- _WHAT IS REQUIRED_: Update the records starting with the line that contains "The width and" and going on through the end of the records, replacing "screenshot" with "image" and leaving everything else unchanged. Give back only those lines, without the pictures.

>> begin DATA SECTION

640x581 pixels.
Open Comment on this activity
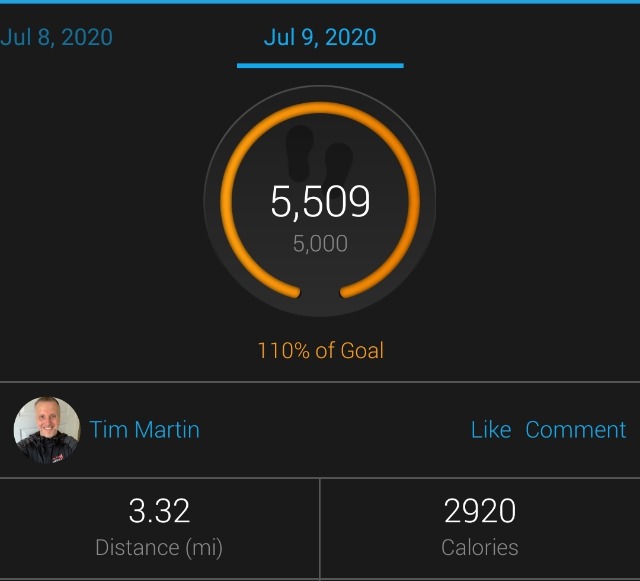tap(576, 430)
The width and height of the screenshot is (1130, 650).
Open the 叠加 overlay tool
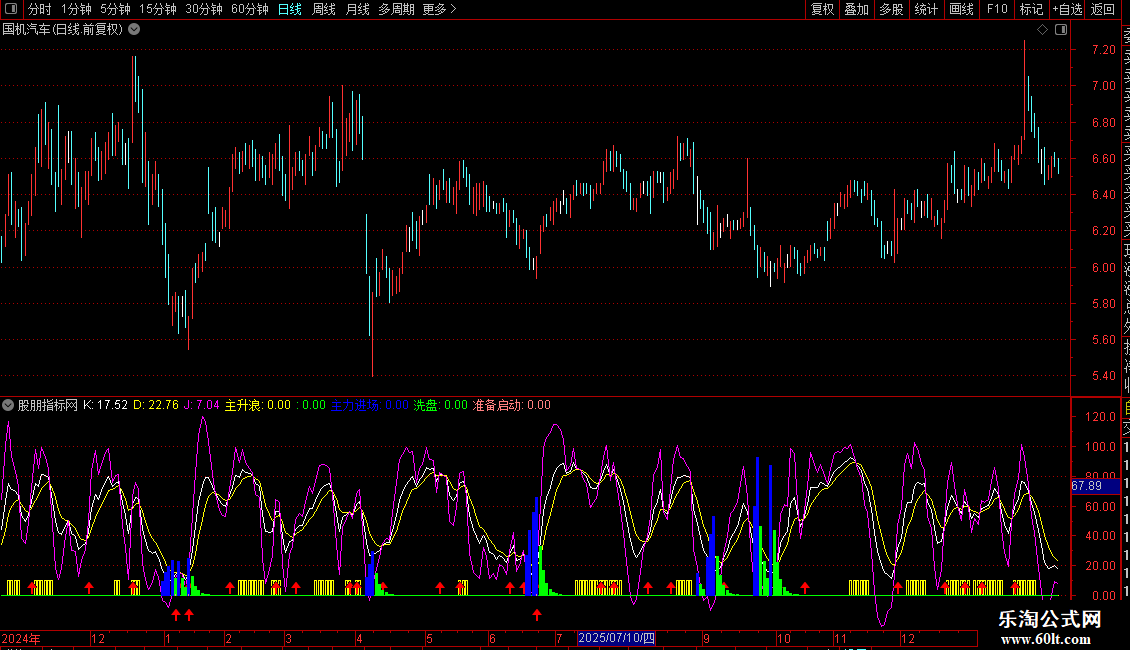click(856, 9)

>> end DATA SECTION

- _SOLUTION TO THIS EXERCISE_:
The width and height of the image is (1130, 650).
Open the 叠加 overlay tool
click(856, 9)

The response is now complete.